### PROBLEM DESCRIPTION
Take the lines below between the one holding "The width and height of the screenshot is (1840, 1008)." and the one holding "Task: Collapse all nodes in Project panel", inclusive, and copy them exactly. Add nothing.

Data items
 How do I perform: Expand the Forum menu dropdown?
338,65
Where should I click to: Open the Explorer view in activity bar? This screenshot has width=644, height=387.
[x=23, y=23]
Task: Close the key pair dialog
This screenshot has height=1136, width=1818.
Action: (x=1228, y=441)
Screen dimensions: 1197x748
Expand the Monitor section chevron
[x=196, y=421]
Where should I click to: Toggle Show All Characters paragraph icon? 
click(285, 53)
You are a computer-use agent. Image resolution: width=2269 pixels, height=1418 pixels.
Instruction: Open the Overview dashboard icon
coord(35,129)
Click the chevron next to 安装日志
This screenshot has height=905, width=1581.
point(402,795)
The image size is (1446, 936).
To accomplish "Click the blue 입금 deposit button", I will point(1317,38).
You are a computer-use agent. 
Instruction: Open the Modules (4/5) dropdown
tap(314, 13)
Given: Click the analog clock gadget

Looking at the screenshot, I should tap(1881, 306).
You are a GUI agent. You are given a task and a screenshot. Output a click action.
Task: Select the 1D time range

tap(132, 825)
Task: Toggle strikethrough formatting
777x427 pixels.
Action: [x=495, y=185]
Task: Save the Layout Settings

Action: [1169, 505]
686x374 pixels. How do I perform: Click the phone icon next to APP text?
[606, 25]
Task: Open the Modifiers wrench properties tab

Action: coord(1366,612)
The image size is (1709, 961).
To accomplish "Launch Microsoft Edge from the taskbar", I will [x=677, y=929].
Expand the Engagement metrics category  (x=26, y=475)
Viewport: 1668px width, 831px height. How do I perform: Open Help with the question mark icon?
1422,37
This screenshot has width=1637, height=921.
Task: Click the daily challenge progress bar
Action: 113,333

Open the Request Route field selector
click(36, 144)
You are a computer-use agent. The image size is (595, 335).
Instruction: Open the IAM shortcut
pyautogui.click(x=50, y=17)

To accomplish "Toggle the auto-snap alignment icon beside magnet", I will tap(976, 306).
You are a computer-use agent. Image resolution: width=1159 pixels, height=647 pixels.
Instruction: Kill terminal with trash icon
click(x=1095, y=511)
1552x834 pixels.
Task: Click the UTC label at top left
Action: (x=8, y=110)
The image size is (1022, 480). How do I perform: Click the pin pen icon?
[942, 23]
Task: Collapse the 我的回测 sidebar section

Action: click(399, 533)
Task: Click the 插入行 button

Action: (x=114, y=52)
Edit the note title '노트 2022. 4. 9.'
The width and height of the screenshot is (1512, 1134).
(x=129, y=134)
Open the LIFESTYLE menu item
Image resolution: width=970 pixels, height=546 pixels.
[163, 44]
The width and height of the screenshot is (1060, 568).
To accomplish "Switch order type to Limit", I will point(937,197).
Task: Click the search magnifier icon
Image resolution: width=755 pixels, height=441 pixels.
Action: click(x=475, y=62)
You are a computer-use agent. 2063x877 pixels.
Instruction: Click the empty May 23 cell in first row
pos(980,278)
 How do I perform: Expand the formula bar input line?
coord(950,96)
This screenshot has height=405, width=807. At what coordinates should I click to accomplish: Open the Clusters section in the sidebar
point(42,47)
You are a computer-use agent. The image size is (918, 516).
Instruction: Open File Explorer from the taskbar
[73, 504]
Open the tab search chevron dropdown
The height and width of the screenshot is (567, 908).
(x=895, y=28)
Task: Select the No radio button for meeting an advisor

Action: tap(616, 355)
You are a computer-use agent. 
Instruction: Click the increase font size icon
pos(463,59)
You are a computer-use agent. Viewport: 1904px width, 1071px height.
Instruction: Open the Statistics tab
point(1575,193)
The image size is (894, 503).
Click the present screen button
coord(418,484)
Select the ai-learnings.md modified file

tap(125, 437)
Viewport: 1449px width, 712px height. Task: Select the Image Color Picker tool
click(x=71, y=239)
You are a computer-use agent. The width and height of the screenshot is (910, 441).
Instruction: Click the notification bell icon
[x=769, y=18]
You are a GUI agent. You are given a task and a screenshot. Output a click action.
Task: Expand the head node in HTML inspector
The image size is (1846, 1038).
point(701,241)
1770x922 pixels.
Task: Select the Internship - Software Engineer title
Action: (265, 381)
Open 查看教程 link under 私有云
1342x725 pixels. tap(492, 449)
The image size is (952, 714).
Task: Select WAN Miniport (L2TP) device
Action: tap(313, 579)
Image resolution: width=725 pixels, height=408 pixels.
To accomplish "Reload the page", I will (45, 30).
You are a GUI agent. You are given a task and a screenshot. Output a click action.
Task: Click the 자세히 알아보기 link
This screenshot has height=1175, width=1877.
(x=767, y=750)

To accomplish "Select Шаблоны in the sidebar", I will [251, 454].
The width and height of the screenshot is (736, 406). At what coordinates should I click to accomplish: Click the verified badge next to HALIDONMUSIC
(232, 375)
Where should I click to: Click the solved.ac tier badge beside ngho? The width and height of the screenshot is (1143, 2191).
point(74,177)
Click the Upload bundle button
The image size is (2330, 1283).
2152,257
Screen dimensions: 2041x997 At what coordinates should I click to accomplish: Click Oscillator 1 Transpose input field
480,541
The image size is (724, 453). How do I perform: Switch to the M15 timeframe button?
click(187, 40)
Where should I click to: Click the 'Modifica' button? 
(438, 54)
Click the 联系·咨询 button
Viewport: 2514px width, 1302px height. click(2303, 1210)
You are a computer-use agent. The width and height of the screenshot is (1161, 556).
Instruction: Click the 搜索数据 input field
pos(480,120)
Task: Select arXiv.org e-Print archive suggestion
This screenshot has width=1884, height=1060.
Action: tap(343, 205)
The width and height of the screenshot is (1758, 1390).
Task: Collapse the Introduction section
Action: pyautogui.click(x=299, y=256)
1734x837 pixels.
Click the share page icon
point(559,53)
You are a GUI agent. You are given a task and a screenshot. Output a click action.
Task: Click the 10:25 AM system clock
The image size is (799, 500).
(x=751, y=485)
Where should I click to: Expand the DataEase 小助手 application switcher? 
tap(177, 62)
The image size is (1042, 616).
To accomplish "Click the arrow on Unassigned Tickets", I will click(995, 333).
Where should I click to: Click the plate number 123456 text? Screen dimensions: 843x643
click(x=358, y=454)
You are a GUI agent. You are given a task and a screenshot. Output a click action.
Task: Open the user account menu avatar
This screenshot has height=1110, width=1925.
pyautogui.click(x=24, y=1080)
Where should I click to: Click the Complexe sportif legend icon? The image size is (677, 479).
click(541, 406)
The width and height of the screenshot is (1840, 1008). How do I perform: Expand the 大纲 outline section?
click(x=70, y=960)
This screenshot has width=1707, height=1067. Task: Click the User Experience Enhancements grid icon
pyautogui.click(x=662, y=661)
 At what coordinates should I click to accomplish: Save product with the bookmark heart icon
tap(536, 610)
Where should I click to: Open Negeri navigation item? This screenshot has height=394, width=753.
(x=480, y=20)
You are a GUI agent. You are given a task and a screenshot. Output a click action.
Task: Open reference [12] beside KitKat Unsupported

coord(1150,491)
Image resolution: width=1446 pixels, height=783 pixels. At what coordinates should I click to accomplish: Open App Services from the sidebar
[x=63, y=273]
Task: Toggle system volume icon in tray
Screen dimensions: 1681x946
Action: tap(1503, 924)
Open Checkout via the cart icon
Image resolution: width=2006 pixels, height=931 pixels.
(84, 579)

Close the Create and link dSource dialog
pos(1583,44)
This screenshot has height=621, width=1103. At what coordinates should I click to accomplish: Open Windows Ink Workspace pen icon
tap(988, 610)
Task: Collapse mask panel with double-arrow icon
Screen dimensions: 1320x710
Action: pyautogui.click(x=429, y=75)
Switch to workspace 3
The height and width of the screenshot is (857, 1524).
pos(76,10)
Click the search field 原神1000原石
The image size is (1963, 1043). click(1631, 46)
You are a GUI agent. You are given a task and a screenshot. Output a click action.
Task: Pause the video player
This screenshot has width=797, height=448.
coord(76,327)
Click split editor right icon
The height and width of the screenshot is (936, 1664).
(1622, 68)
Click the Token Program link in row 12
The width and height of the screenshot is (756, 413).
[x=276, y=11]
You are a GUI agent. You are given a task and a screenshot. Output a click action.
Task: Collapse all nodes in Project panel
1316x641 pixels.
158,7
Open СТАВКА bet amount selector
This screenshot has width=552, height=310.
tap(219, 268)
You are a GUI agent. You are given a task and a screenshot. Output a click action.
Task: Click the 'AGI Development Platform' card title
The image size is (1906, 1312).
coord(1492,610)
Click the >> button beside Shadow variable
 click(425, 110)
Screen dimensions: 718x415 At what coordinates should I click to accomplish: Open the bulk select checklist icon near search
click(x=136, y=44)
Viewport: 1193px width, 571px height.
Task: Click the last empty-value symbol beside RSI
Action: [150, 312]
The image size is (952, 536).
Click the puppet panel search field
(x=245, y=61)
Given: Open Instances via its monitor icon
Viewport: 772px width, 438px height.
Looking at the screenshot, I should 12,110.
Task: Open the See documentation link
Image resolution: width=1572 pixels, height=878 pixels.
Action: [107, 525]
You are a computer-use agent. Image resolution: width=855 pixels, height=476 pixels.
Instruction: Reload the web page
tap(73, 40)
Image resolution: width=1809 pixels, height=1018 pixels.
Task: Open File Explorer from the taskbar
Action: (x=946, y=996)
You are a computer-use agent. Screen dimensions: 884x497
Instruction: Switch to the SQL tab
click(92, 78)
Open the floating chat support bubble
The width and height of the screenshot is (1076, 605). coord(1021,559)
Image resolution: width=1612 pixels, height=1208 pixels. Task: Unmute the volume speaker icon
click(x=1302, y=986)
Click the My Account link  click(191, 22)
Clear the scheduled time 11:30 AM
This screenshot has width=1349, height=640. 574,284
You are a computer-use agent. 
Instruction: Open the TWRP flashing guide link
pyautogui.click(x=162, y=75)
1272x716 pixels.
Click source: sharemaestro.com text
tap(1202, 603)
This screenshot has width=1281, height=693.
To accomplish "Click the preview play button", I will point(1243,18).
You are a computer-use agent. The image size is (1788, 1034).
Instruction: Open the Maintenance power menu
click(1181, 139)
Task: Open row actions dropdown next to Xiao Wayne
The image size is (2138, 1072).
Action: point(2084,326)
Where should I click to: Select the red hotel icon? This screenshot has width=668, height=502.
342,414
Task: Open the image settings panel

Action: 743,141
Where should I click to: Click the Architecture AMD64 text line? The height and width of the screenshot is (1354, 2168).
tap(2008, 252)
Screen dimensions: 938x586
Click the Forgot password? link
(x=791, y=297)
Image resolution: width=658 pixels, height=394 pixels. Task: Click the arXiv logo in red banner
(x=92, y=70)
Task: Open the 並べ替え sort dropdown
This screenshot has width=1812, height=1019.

### RESPONSE FOR THIS EXERCISE
The width and height of the screenshot is (1840, 1008). How do I perform: Expand the 大纲 outline section?
click(x=70, y=960)
This screenshot has width=1707, height=1067. Task: Click the User Experience Enhancements grid icon
pyautogui.click(x=662, y=661)
 At what coordinates should I click to accomplish: Save product with the bookmark heart icon
tap(536, 610)
Where should I click to: Open Negeri navigation item? This screenshot has height=394, width=753.
(x=480, y=20)
You are a GUI agent. You are given a task and a screenshot. Output a click action.
Task: Open reference [12] beside KitKat Unsupported

coord(1150,491)
Image resolution: width=1446 pixels, height=783 pixels. At what coordinates should I click to accomplish: Open App Services from the sidebar
[x=63, y=273]
Task: Toggle system volume icon in tray
Screen dimensions: 1681x946
Action: tap(1503, 924)
Open Checkout via the cart icon
Image resolution: width=2006 pixels, height=931 pixels.
(84, 579)

Close the Create and link dSource dialog
pos(1583,44)
This screenshot has height=621, width=1103. At what coordinates should I click to accomplish: Open Windows Ink Workspace pen icon
tap(988, 610)
Task: Collapse mask panel with double-arrow icon
Screen dimensions: 1320x710
Action: pyautogui.click(x=429, y=75)
Switch to workspace 3
The height and width of the screenshot is (857, 1524).
pos(76,10)
Click the search field 原神1000原石
The image size is (1963, 1043). click(1631, 46)
You are a GUI agent. You are given a task and a screenshot. Output a click action.
Task: Pause the video player
This screenshot has width=797, height=448.
coord(76,327)
Click split editor right icon
The height and width of the screenshot is (936, 1664).
(1622, 68)
Click the Token Program link in row 12
The width and height of the screenshot is (756, 413).
[x=276, y=11]
You are a GUI agent. You are given a task and a screenshot. Output a click action.
Task: Collapse all nodes in Project panel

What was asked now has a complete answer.